TLS 1.3 – Smashing Transport Security
Check out this blog from ScotlandIS member, Plaid Security, taking a deep dive into TLS 1.3 as one of the strongest layers of defence for an organisation and why adoption remains an issue.
TLS 1.3 is the modern standard for securing web traffic, but adoption lags badly—over 20% of major sites still don’t use SSL/TLS at all.
This article traces the evolution from Netscape’s flawed SSL 1.0 through the POODLE attack that killed SSL 3.0, to TLS 1.3’s 2018 release, which stripped out weak ciphers and added quantum-resistant key exchange while mandating no backward compatibility.

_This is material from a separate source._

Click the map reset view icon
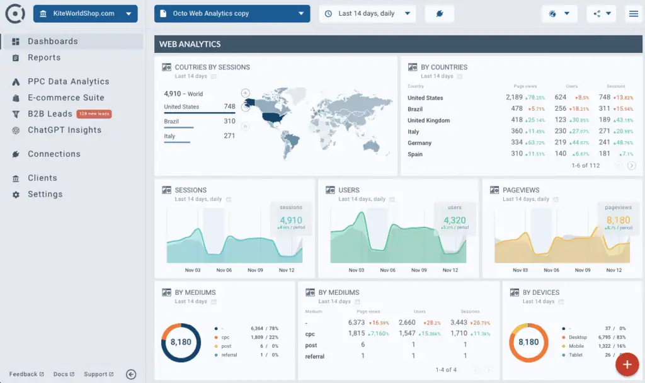pos(245,125)
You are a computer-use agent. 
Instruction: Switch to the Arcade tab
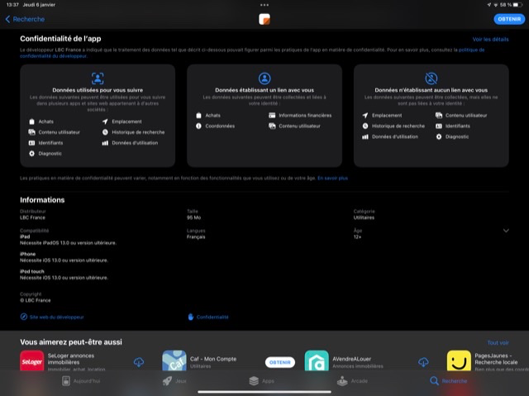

The main barriers to adoption are legacy systems (e.g. older Windows Server versions that top out at TLS 1.2), middleboxes, and application dependencies. Organizations face regulatory pressure to upgrade under UK laws (Data Protection Act 2018, NIS Regulations) and US standards (FIPS, NIST SP 800-52, OMB). Where a full switch to TLS 1.3 isn’t feasible, options include WAFs, proxies, and load balancers (like F5) to terminate TLS at the edge.
The core message: treat TLS modernization as an ongoing risk-management process—identify, track, and mitigate weak points on your roadmap, because any encryption beats none, and your data is the crown jewel worth protecting.